# [INSTRUCTIONS FOR THE TASK]
Wherever a picture appears, leave it out, and transcribe the rest of the records exactly.

# [DATA FOR ANALYSIS]
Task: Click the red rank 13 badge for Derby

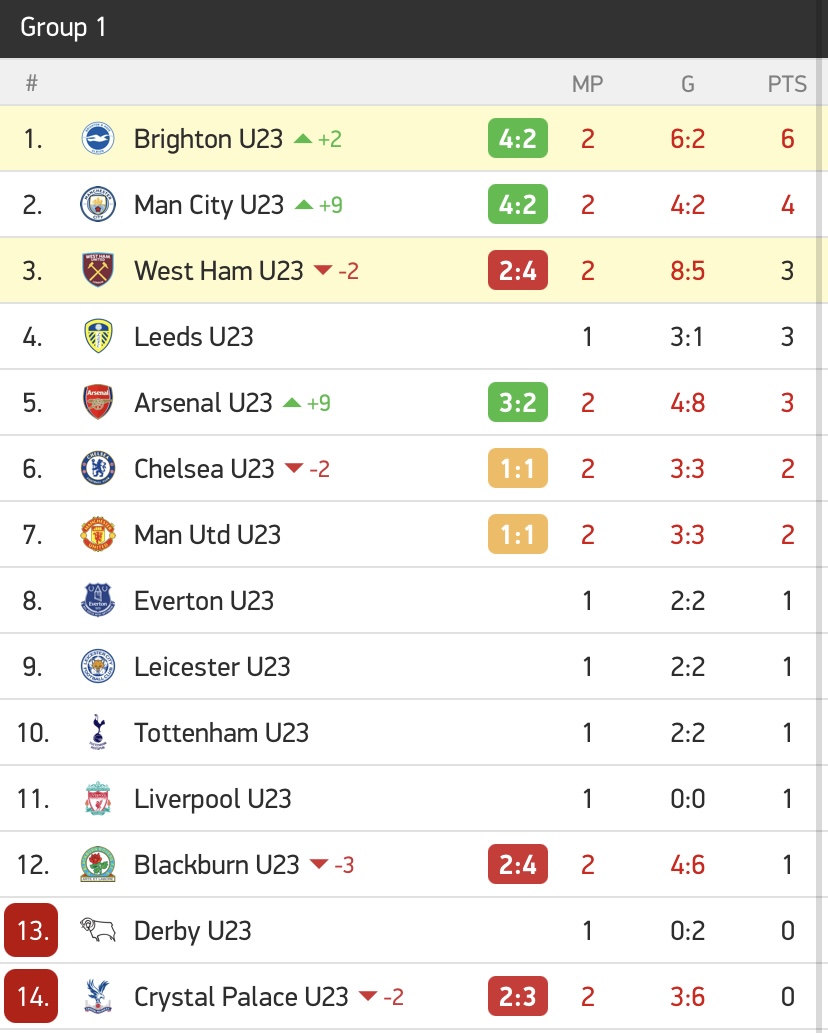Action: point(31,930)
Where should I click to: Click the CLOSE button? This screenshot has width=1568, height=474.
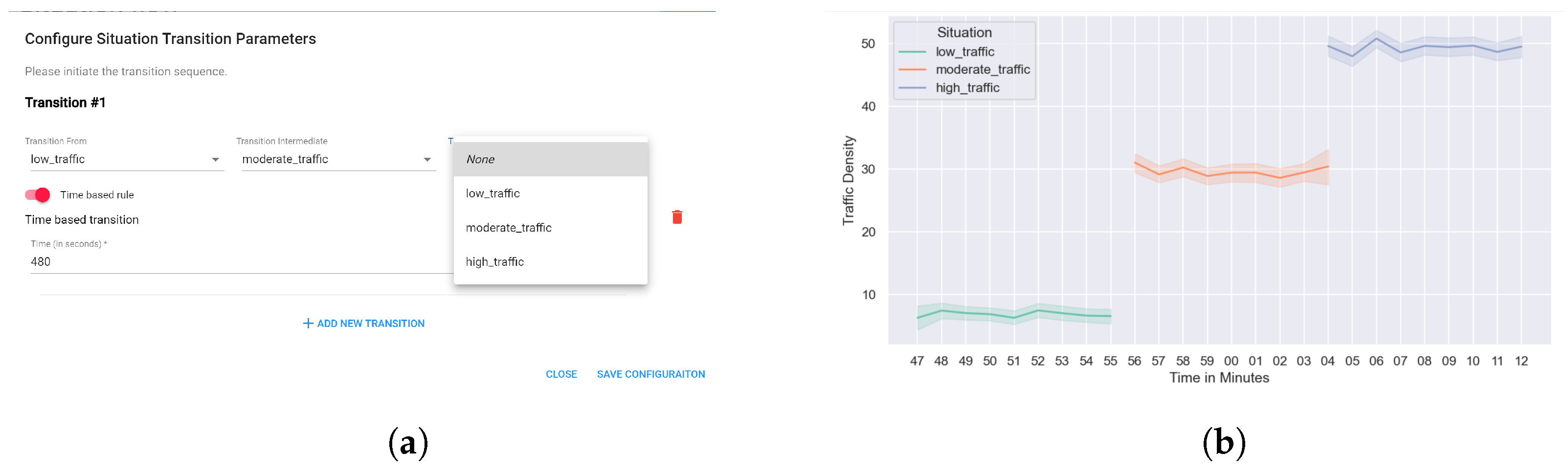[x=560, y=374]
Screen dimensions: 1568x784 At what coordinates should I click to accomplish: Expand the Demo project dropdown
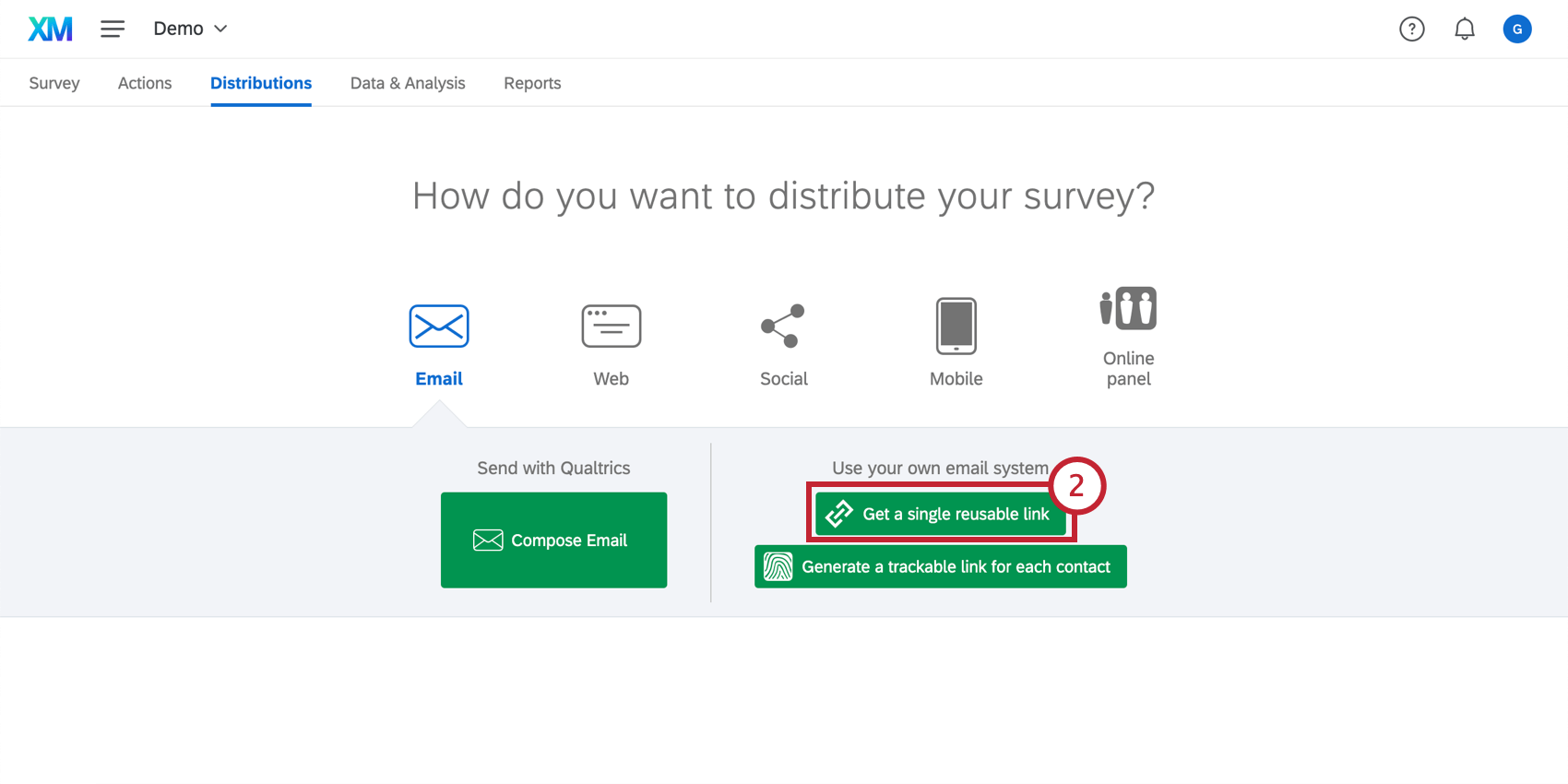coord(190,30)
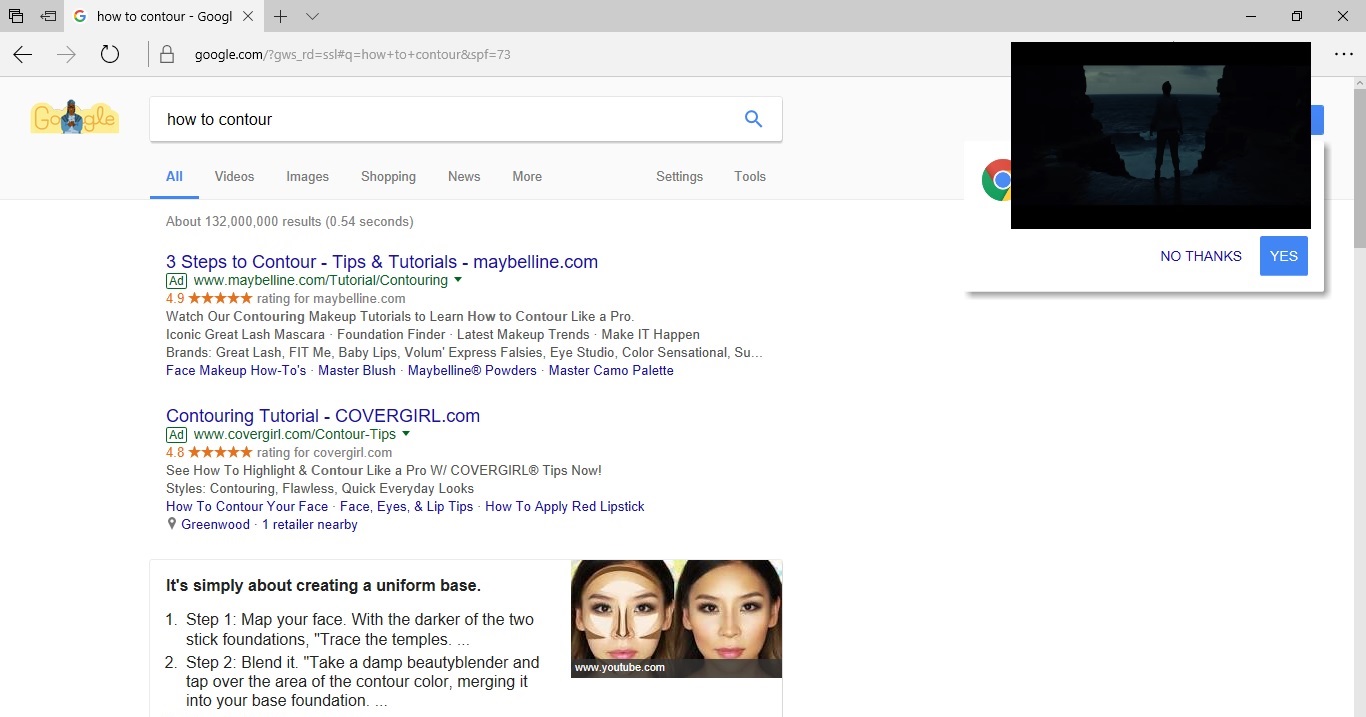Click the new tab plus icon
1366x717 pixels.
[281, 16]
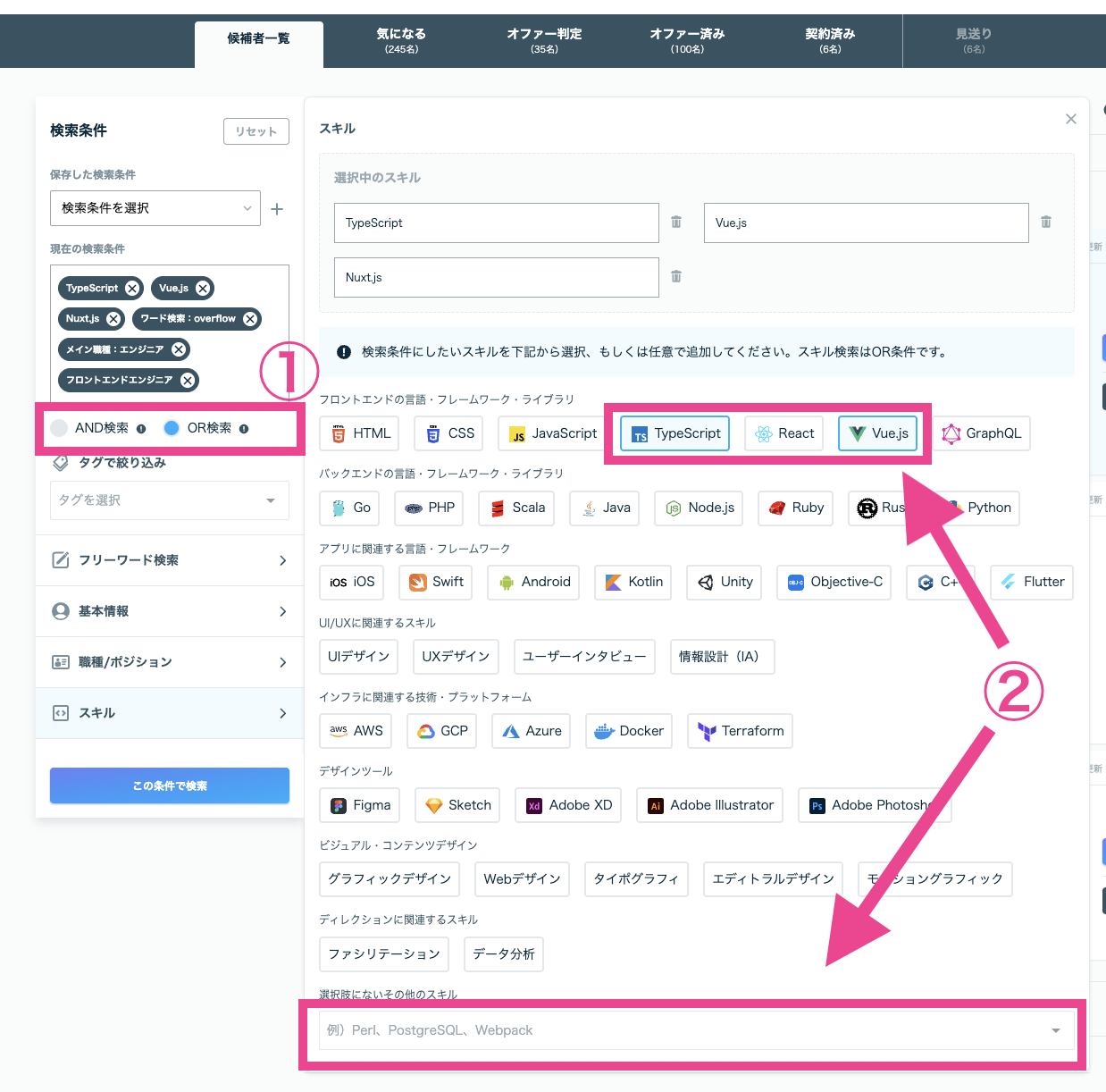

# [WRITTEN SOLUTION]
Task: Click the red rank 13 badge for Derby

Action: point(31,930)
Where should I click to: Click the CLOSE button? This screenshot has width=1568, height=474.
[x=560, y=374]
Screen dimensions: 1568x784 At what coordinates should I click to accomplish: Expand the Demo project dropdown
coord(190,30)
Click the new tab plus icon
1366x717 pixels.
[281, 16]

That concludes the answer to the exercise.